* _RECORDS PROVIDED_:
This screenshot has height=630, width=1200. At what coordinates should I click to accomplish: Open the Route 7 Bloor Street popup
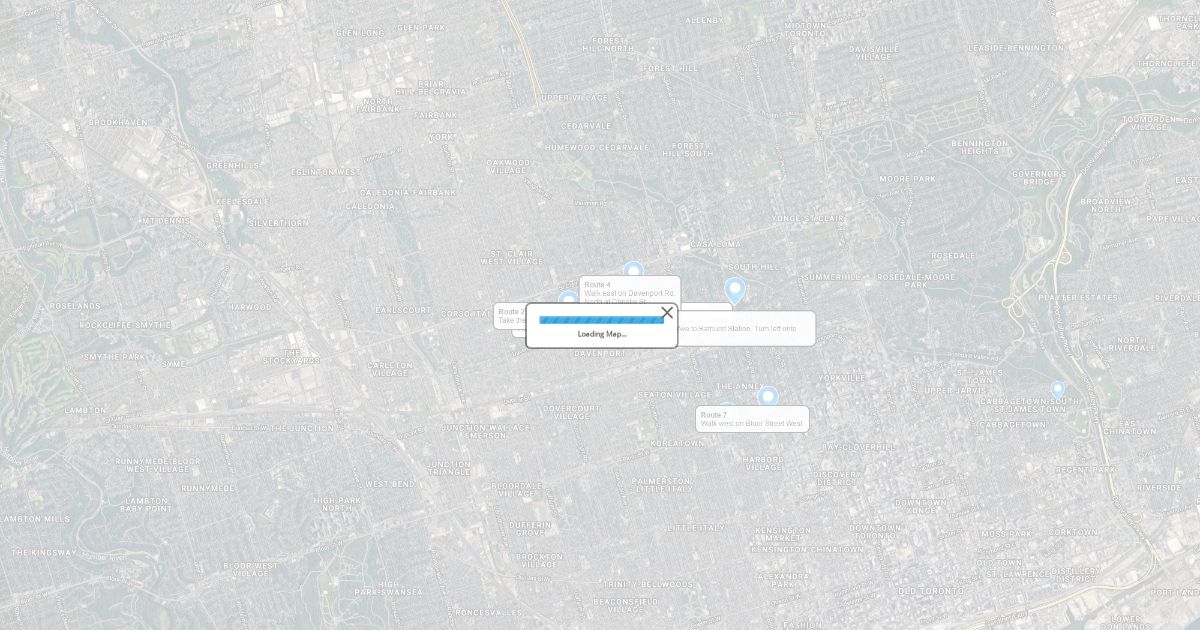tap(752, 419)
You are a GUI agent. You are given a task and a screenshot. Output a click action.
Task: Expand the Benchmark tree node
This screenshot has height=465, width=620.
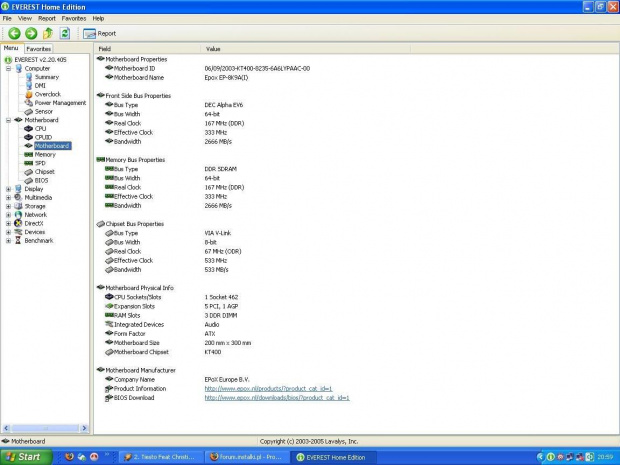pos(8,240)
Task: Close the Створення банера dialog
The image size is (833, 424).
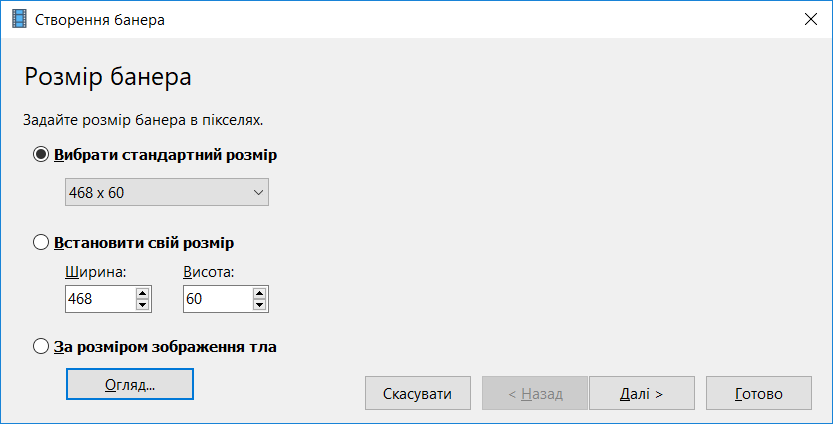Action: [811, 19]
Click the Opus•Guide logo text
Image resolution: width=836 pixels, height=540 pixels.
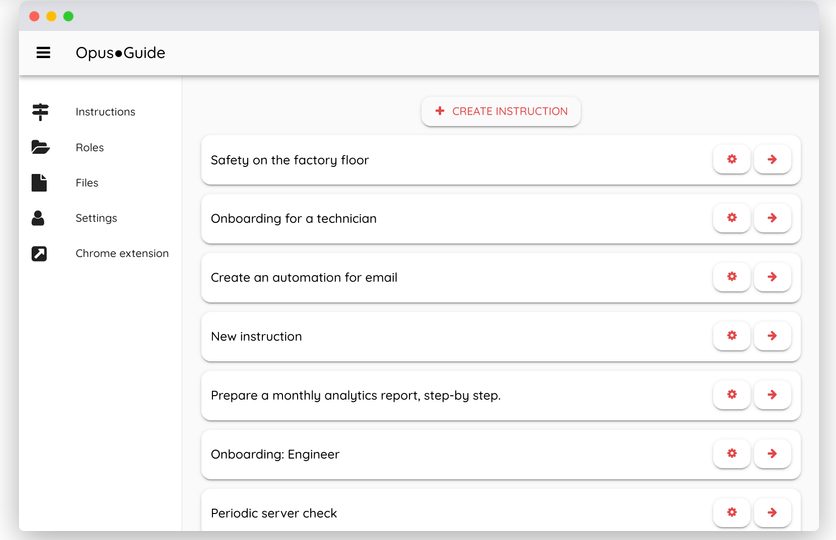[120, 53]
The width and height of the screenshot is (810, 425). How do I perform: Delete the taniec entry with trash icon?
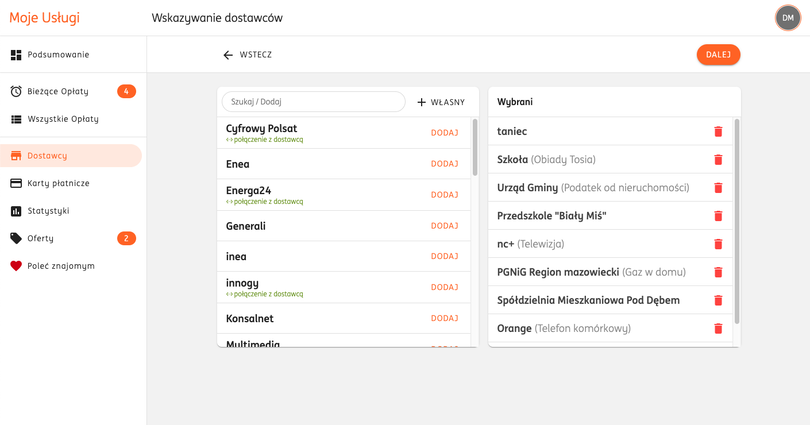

* _DIRECTIONS_:
Print every entry exactly as written, without the pictures.

* _SOLUTION TO THE PROBLEM_:
This screenshot has height=630, width=1200. At what coordinates should I click to accomplish: Open the Route 7 Bloor Street popup
tap(752, 419)
You are a GUI agent. You are given a task and a screenshot. Output a click action.
Task: Expand the Benchmark tree node
This screenshot has height=465, width=620.
pos(8,240)
Task: Close the Створення банера dialog
The image size is (833, 424).
Action: [811, 19]
Click the Opus•Guide logo text
Image resolution: width=836 pixels, height=540 pixels.
[120, 53]
The width and height of the screenshot is (810, 425). How do I perform: Delete the taniec entry with trash icon?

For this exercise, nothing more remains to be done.